START Excerpt to read
Warrior Maidens are also impressively durable if you manage to get a hold of them in the early game, allowing you to just have them tank hits for a decent portion of the early game without worrying about casualties, between their decent Health ratio, moderately high Leadership value, notable Physical resistance, and tendency to just randomly dodge male humanoids. Not to mention they passively lower adjacent enemy Attack, making melee units that little bit less effective against them.
There's some odd elements of a lack of focus on the Warrior Maiden's design, with Gift of Odin making her utterly monstrous against low-Level units -with her insane Speed, it's easy to hit an enemy, then back off, Wait, and hit them again once they obligingly walk adjacent to her, all while never taking damage- and yet Messenger of the Gods is most pronounced against high Level units with their high Attack and Defense. Bear Cavalry is also kind of lolrandom, especially since there's not really any larger incentives to combine bears with Vikings or anything of the sort, even aside how bears rapidly become difficult to justify. Admittedly Call of Valhalla combines decently well with Polar Bears, who are more durable than you might realize, but it's still kind of weird in game terms, and from an aesthetic standpoint it's a bit odd how bears are apparently cheered to see one of their own carting around a human warrior.
END Excerpt to read
START Data rows
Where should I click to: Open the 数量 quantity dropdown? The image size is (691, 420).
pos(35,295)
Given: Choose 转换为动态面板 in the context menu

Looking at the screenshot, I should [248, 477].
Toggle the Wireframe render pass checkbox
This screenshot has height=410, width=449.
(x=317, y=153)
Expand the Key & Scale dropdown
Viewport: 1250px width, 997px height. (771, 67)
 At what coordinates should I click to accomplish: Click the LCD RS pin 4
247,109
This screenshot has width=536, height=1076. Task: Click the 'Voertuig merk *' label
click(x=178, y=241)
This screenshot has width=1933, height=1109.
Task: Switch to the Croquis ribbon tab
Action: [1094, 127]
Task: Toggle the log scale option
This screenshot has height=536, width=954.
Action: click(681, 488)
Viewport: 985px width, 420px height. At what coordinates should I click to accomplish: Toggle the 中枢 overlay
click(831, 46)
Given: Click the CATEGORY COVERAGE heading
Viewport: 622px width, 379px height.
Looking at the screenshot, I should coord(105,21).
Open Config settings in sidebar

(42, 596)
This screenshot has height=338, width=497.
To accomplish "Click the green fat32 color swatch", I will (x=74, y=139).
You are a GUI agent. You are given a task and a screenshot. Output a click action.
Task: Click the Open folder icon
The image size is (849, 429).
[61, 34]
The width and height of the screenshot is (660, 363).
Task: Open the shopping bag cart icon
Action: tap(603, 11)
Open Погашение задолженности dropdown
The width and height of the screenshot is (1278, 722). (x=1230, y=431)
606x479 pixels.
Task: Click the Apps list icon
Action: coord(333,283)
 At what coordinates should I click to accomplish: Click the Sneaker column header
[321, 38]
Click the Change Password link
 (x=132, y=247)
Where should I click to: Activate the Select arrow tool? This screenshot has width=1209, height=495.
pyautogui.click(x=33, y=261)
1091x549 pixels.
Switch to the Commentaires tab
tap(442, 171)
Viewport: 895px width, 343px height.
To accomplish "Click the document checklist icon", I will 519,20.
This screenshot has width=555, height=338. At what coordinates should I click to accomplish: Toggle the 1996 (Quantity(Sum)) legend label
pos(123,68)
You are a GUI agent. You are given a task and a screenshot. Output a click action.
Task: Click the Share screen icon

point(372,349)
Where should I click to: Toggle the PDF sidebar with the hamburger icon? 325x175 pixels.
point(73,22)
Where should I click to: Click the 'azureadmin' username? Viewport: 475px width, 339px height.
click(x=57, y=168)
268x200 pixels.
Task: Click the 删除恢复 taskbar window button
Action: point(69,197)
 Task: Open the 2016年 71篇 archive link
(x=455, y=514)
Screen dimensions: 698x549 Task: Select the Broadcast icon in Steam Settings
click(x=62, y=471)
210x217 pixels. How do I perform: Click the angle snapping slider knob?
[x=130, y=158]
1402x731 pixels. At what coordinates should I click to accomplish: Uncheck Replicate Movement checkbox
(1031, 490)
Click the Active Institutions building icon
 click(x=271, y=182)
END Data rows
Required work:
**A.** In the records, repeat the part that opens with the line containing "Given: Choose 转换为动态面板 in the context menu" and closes with the line containing "will (x=74, y=139).", both of those lines included, word for word.
**B.** Carry on the text about Warrior Maidens from the point where it stops.
The text and the records have nothing to do with each other.

Solved problems:
**A.**
Given: Choose 转换为动态面板 in the context menu

Looking at the screenshot, I should [248, 477].
Toggle the Wireframe render pass checkbox
This screenshot has height=410, width=449.
(x=317, y=153)
Expand the Key & Scale dropdown
Viewport: 1250px width, 997px height. (771, 67)
 At what coordinates should I click to accomplish: Click the LCD RS pin 4
247,109
This screenshot has width=536, height=1076. Task: Click the 'Voertuig merk *' label
click(x=178, y=241)
This screenshot has width=1933, height=1109.
Task: Switch to the Croquis ribbon tab
Action: [1094, 127]
Task: Toggle the log scale option
This screenshot has height=536, width=954.
Action: click(681, 488)
Viewport: 985px width, 420px height. At what coordinates should I click to accomplish: Toggle the 中枢 overlay
click(831, 46)
Given: Click the CATEGORY COVERAGE heading
Viewport: 622px width, 379px height.
Looking at the screenshot, I should coord(105,21).
Open Config settings in sidebar

(42, 596)
This screenshot has height=338, width=497.
To accomplish "Click the green fat32 color swatch", I will (x=74, y=139).

**B.**
As enemies, Warrior Maidens are a bit annoying but not as big a deal as you might think. Yes, they eat ground at a ludicrous pace, yes they have a ranged attack Talent to hit you from right off the bat, yes they can randomly dodge attacks, and yes it can be inconvenient if they Call of Valhalla something you put a lot of work into murdering half of... but in real terms? They don't move before firing Spear of Wrath, pretty much ensuring it does reduced damage. They're really bad about using Call of Valhalla the very instant anything has any casualties at all, with no attempt to prioritize high Leadership units nor any aspect of going 'that'll only use 2% of my resurrection value, I'll hold off until later/target that other unit that will use 78% of my resurrection value'. Between the two Talents, they tend to not actually reach your units until the fourth turn, in spite of their incredible Speed.
The overall result is that they can be irritating -particularly if you're trying to get Grand Strategian ranks- but they're often a fairly low-priority target that doesn't do a lot to menace you. The very act of focusing on other stacks first frequently leads to them essentially wasting a turn! They're mostly potentially irritating if you're using an army of male humanoids, entirely due to Beauty Misses. (So beware them if you're having fun with Dwarves)
An interesting aside: the internal designation for Warrior Maidens is 'valkyrie_horse', and if you pay attention to the concept art that pops up in loading screens one of the pieces looks to be pretty much exactly the Warrior Maiden but on a horse. (Well, aside that the horse seems to have wings) Apparently they were intended to be just a generic horse-riding valkyrie for a while. I actually kind of wonder if what happened was something like the modeler just making a bear cavalry version and everyone else shrugging, saying they liked it, and throwing in the Bear Cavalry Ability, with no other changes made.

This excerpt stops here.